La stessa notte, accorso nella tetra casa di Rogòzin, Myskin la troverà morta, uccisa da Rogòzin stesso. Ma con lei si spegne, per il dolore, anche la ragione del principe buono, che ritorna a essere, forse per sempre, un povero idiota.

COMMENTO

“Tre settimane fa ho cominciato un nuovo romanzo e ho lavorato giorno e notte. L’idea principale del romanzo è rappresentare un uomo positivamente buono. Non c’è nulla di più difficile al mondo e specialmente adesso… questo è un compito smisurato. Il romanzo s’intitola L’Idiota“. Così Dostoevskij scrive alla nipote nel 1867. È interessante notare che nelle minute della prima stesura il protagonista è chiamato “principe Cristo”; quasi un Messia, forse, nel pensiero di Dostoevskij. Ma il personaggio del principe Myskin non sarà quale il suo creatore l’aveva vagheggiato agli inizi: ci sono in lui dei limiti, perché la sua bontà non riesce ad andare oltre i confini di una immensa compassione, non riesce a diventare una qualità veramente attiva, capace di salvare gli altri dal precipizio in cui, disperato e impotente, egli li vede cadere. Il principe Myskin riesce incomprensibile a molti, con quel suo amore incorporeo, quella sua pietà che non conosce limiti e che gli permette di amare insieme il buono e il cattivo, andando molto più in là della morale corrente e delle leggi umane.

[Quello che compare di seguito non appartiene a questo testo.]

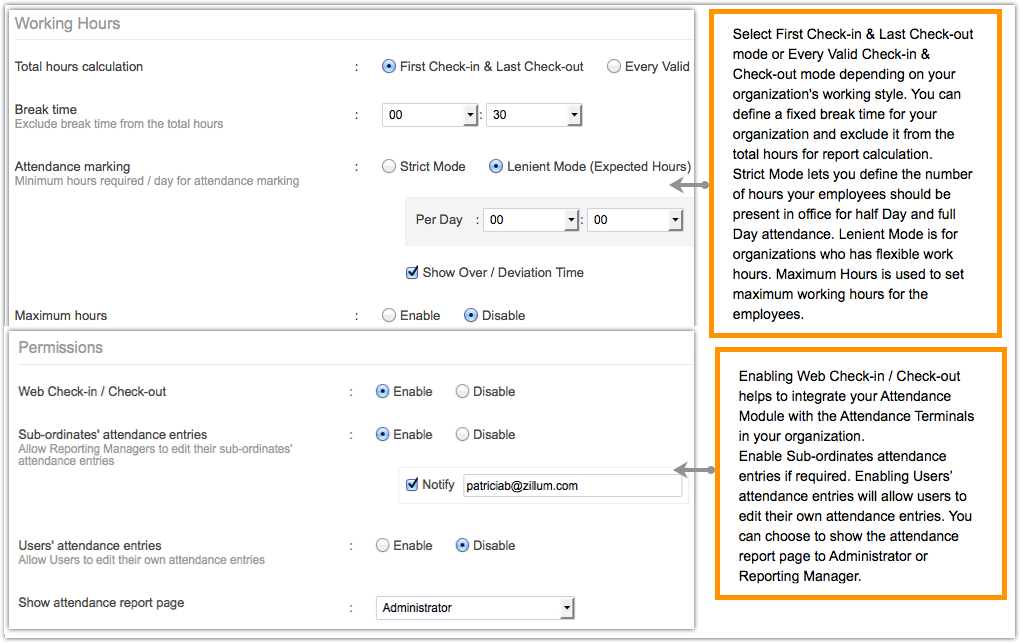Viewport: 1020px width, 643px height.
Task: Enable Sub-ordinates' attendance entries
Action: pyautogui.click(x=382, y=435)
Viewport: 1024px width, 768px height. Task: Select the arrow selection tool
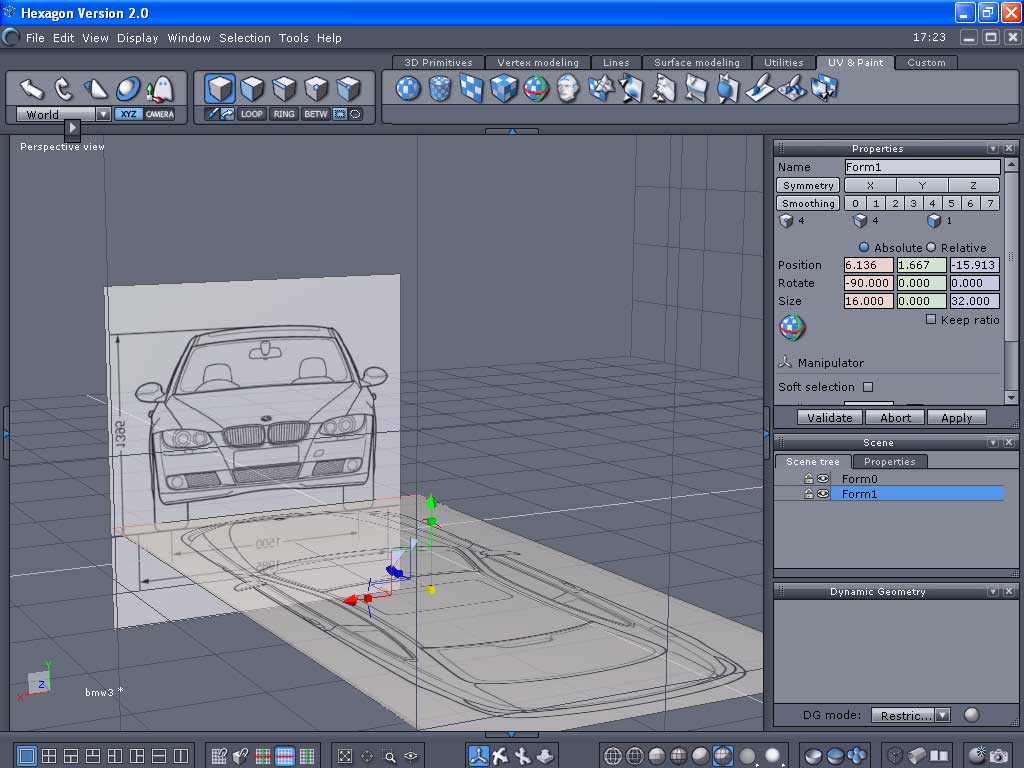pyautogui.click(x=32, y=89)
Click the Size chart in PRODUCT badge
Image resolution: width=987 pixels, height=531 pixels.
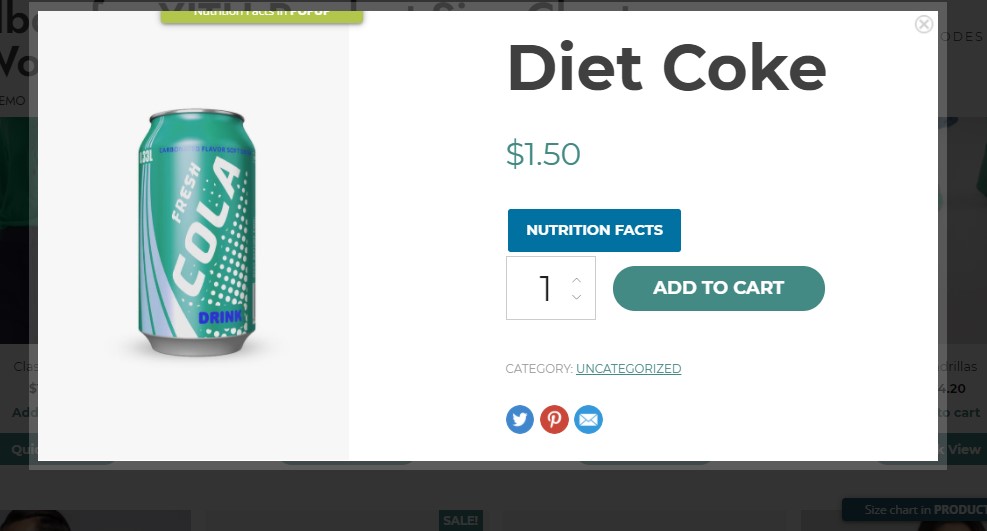[x=915, y=510]
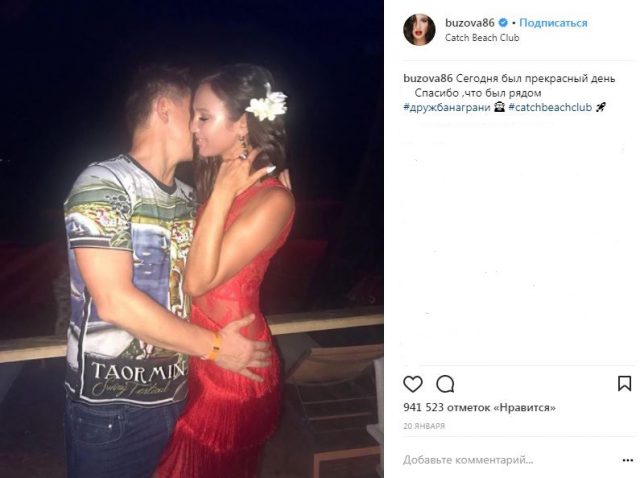Viewport: 640px width, 478px height.
Task: View 941 523 likes list
Action: click(x=480, y=407)
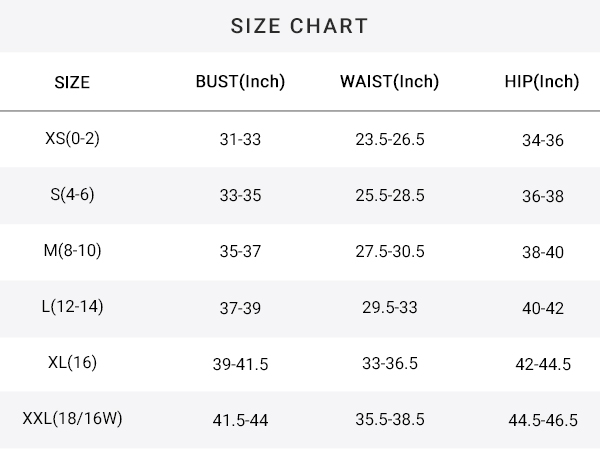Click the SIZE CHART title
600x450 pixels.
299,26
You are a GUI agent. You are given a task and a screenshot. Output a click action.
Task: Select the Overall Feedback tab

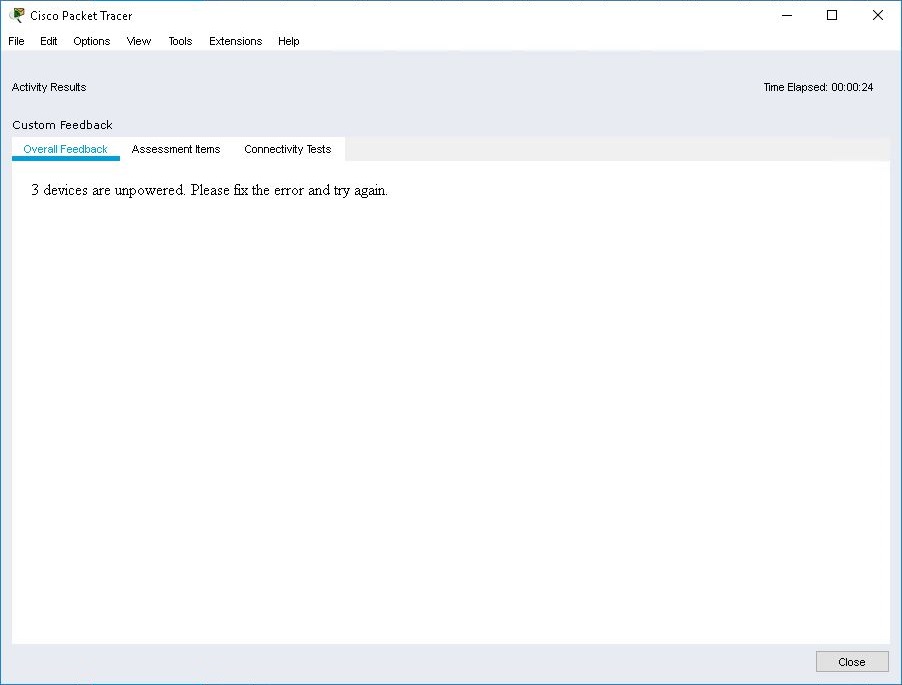66,149
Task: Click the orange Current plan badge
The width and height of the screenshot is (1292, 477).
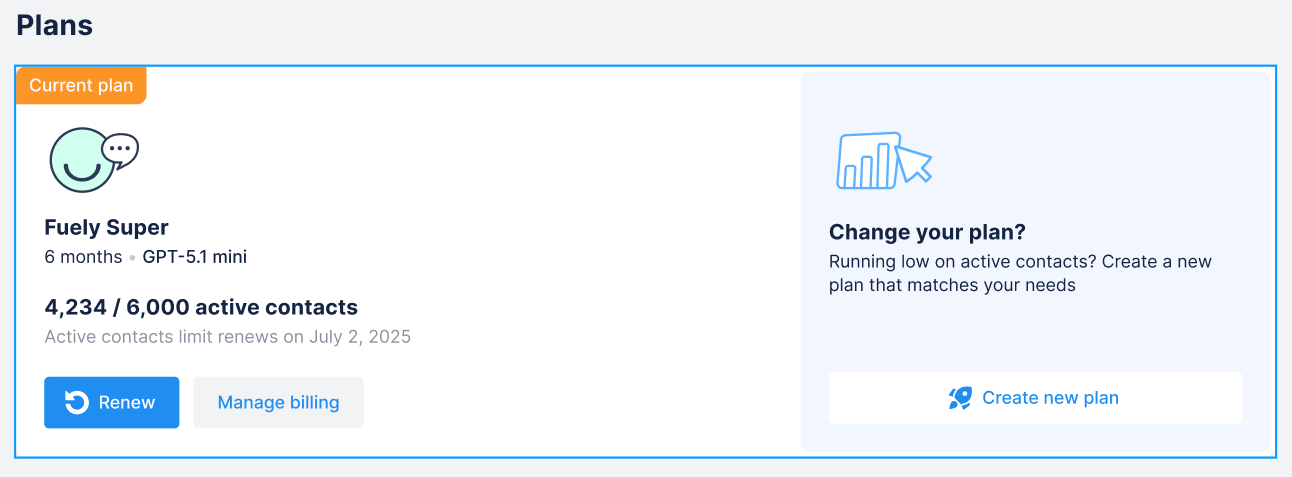Action: pos(81,86)
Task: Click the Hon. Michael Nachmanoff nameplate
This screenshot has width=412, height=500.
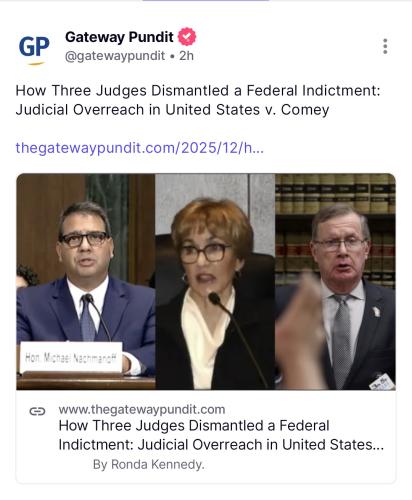Action: (x=71, y=358)
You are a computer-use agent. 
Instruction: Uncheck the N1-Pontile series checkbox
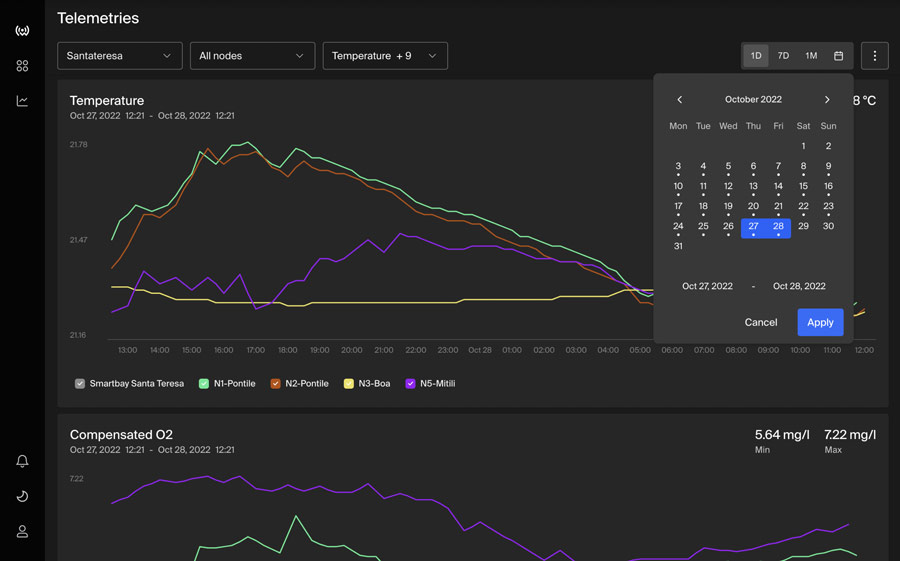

Gli altri, trascinati dalle passioni, agiscono quasi in odio a lui, che non può e non sa fermarli. Quando intorno a lui si scatenerà la tragedia, la sua ragione non reggerà e si smarrirà; il principe sprofonderà nel buio della demenza. Ma nessuno potrà più dimenticare il ”suo volto sereno e gentile, la sua anima limpida, la sua assoluta bontà”. Ciascuno di noi sogna di poter un giorno incontrare un uomo come il principe Myskin, perché in lui è racchiusa, si può dire, tutta la bontà del mondo.
Ne L’idiota c’è il Dostoevskij più intimo, più doloroso, più cristiano; vero parente spirituale del principe Myskin, la cui misericordia per le sofferenze degli altri è immensa. Anzi, da molte pagine del libro traspare una profonda, commossa serenità, un desiderio di consolazione e di speranza, tanto più sentiti perché contrapposti a un mondo afflitto da compassionevoli miserie e da rovinose passioni. Il tutto forma un singolare miscuglio di bene e di male, che può sembrare sulle prime sconcertante e inaccettabile, ma che alla fine ci apparirà comprensibile e significativo. Tuttavia lo capiremo pienamente solo se ci saremo lasciati guidare da quella “intelligenza del cuore” che Dostoevskij si augurava di poter trovare nei lettori della propria opera.